Task goal: Can you copy out, word for word, the lines of the material starting at the line containing "The width and height of the screenshot is (705, 406)." and ending at the line containing "minimize-icon is located"?

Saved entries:
********

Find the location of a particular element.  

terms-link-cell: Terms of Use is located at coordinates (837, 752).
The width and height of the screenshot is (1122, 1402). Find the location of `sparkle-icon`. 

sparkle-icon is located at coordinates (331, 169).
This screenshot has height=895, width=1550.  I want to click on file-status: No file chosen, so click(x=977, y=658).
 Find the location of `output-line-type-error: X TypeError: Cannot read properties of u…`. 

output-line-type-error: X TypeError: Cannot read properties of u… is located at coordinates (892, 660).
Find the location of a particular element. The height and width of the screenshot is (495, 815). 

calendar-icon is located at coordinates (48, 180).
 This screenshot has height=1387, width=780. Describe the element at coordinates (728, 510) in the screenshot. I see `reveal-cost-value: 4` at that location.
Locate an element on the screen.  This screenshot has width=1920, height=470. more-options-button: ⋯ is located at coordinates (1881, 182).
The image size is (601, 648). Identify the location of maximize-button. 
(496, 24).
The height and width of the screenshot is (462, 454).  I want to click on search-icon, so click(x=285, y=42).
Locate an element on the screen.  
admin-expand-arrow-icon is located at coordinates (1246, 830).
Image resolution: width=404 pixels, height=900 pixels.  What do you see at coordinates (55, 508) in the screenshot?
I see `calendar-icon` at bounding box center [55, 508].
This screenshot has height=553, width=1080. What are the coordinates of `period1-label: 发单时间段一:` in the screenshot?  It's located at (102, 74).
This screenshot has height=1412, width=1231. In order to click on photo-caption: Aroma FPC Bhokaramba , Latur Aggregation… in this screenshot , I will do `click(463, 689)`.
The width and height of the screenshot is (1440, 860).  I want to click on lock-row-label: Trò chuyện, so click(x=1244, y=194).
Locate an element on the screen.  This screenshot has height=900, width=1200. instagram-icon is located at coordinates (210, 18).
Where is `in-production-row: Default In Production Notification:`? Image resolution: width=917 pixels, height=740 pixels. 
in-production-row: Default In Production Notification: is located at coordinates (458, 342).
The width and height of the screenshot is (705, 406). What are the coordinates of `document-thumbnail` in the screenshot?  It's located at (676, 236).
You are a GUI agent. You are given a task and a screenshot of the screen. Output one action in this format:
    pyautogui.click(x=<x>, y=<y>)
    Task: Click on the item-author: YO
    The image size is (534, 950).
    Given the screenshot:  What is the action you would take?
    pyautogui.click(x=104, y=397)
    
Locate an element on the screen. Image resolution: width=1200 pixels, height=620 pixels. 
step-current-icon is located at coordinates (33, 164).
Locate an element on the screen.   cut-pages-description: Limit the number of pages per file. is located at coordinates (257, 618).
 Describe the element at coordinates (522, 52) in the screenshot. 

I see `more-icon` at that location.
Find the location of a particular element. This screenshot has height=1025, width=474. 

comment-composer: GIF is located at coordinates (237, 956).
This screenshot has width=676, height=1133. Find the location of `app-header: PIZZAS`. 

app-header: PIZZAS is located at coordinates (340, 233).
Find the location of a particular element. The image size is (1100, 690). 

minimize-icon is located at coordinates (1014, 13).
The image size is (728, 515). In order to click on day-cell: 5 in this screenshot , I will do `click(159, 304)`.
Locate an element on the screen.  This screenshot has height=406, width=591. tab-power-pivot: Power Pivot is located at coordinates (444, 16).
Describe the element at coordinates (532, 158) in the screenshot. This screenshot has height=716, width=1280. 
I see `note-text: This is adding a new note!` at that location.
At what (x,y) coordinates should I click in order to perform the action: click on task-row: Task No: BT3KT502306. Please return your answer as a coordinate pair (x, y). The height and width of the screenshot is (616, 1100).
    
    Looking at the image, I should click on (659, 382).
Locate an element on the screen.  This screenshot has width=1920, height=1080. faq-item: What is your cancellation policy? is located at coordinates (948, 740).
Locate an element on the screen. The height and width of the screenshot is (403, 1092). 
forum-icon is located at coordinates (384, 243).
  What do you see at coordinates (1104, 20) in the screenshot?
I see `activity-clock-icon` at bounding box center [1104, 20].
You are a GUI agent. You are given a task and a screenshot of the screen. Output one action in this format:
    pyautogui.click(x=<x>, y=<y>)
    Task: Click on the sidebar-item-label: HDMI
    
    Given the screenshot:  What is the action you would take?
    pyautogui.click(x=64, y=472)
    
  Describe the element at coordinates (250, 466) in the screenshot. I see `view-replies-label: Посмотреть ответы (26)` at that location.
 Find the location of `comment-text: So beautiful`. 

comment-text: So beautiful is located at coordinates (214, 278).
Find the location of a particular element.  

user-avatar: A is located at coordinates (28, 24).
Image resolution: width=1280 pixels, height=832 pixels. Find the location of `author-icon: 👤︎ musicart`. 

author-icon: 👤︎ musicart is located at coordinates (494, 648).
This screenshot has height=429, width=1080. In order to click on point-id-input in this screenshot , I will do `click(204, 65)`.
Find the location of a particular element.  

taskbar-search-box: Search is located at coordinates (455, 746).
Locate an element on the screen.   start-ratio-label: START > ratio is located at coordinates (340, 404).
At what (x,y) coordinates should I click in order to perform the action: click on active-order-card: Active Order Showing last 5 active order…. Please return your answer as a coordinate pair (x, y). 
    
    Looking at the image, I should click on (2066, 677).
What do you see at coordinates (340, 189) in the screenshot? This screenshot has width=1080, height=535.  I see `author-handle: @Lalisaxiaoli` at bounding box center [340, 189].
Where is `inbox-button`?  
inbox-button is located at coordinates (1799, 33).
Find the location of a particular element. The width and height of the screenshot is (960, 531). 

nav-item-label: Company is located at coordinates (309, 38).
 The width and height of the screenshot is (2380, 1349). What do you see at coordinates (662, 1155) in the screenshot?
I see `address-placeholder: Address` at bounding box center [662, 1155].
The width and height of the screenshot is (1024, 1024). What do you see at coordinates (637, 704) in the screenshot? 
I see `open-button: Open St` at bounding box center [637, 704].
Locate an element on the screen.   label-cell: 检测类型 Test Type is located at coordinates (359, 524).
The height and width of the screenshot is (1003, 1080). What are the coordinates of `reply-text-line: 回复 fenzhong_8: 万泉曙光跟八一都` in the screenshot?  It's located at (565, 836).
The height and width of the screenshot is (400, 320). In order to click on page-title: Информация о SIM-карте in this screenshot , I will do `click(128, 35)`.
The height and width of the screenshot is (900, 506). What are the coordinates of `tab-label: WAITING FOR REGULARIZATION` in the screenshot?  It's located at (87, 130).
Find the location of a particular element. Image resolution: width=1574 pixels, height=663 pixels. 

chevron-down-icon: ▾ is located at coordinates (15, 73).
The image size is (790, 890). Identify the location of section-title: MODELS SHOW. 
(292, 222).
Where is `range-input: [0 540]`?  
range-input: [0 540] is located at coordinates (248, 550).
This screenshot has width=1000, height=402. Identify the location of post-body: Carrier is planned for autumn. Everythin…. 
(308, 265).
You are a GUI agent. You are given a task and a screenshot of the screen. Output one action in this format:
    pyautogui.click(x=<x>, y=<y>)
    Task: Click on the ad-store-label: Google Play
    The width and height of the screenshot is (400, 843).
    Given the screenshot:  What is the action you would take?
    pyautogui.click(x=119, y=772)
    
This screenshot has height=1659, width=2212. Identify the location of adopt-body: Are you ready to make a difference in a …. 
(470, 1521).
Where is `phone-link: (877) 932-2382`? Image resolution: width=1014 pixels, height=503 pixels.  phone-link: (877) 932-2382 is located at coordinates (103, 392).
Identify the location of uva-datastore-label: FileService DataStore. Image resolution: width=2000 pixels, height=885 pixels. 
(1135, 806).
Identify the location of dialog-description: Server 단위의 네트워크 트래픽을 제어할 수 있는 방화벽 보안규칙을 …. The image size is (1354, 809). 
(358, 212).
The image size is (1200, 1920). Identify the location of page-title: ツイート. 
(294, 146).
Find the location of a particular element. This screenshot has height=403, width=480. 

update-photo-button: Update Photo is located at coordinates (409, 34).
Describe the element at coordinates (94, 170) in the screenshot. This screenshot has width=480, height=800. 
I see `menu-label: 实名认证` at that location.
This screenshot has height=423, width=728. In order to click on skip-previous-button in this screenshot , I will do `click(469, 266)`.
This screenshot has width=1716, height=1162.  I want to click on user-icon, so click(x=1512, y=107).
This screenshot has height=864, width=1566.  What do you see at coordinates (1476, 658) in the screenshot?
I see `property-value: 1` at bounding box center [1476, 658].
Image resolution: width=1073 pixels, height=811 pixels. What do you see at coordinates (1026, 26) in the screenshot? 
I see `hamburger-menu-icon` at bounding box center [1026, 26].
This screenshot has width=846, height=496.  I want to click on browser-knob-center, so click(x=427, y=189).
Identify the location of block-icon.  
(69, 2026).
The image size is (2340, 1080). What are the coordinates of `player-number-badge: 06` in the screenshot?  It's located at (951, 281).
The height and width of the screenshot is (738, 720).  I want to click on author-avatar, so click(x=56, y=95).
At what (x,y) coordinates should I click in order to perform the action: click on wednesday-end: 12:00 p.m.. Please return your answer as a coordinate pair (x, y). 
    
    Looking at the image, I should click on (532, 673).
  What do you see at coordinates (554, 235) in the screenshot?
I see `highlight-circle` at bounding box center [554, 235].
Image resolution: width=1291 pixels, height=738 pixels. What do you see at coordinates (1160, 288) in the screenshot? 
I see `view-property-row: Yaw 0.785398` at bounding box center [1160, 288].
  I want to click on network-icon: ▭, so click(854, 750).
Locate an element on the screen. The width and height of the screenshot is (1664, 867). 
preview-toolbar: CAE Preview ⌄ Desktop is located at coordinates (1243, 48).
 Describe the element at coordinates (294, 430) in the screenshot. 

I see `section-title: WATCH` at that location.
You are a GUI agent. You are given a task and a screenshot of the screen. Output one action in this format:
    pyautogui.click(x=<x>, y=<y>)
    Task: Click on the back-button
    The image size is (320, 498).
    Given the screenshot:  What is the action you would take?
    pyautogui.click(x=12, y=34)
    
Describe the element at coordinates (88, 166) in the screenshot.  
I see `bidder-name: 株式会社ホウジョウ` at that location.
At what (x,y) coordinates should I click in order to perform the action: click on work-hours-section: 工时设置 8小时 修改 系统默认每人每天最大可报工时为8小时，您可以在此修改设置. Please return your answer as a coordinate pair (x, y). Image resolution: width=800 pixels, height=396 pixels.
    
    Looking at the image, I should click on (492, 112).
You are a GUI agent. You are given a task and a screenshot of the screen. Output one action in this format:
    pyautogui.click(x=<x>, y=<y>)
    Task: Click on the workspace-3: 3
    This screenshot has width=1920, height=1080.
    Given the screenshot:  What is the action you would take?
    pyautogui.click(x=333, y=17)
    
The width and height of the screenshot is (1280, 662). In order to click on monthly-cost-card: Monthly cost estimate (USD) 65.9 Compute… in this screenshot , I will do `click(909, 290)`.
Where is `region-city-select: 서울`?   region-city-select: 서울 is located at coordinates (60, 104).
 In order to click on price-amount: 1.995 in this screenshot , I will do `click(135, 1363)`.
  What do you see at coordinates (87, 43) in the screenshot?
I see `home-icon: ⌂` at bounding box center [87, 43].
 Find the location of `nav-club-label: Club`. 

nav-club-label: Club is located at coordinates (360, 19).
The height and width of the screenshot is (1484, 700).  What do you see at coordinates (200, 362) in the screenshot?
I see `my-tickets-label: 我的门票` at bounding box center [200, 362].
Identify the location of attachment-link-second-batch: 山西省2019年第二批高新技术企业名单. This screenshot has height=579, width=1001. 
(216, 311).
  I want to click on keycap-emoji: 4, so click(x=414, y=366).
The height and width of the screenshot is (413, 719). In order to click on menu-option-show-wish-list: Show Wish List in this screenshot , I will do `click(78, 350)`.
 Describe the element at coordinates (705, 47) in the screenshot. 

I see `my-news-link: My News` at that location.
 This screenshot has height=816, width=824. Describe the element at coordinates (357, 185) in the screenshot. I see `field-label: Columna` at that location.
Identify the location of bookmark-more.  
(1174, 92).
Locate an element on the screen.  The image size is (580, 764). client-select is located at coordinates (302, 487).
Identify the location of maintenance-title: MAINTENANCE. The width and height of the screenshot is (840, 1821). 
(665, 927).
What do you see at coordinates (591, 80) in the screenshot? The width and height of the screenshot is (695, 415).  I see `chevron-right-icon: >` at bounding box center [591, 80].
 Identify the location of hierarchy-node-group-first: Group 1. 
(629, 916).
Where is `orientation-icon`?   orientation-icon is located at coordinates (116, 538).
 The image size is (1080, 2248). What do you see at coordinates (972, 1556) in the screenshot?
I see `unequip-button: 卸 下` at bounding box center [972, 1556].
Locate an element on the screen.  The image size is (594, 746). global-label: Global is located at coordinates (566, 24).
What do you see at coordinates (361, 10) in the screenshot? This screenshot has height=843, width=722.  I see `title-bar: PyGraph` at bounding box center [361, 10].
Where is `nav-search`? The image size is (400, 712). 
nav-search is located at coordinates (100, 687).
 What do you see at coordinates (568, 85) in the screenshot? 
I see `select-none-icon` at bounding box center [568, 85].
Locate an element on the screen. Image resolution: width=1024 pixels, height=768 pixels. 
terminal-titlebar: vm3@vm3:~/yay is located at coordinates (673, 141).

********

Solution:
The width and height of the screenshot is (705, 406). What are the coordinates of `document-thumbnail` in the screenshot?  It's located at (676, 236).
You are a GUI agent. You are given a task and a screenshot of the screen. Output one action in this format:
    pyautogui.click(x=<x>, y=<y>)
    Task: Click on the item-author: YO
    The image size is (534, 950).
    Given the screenshot:  What is the action you would take?
    pyautogui.click(x=104, y=397)
    
Locate an element on the screen. Image resolution: width=1200 pixels, height=620 pixels. 
step-current-icon is located at coordinates (33, 164).
Locate an element on the screen.   cut-pages-description: Limit the number of pages per file. is located at coordinates (257, 618).
 Describe the element at coordinates (522, 52) in the screenshot. 

I see `more-icon` at that location.
Find the location of a particular element. This screenshot has height=1025, width=474. 

comment-composer: GIF is located at coordinates (237, 956).
This screenshot has width=676, height=1133. Find the location of `app-header: PIZZAS`. 

app-header: PIZZAS is located at coordinates (340, 233).
Find the location of a particular element. The image size is (1100, 690). 

minimize-icon is located at coordinates (1014, 13).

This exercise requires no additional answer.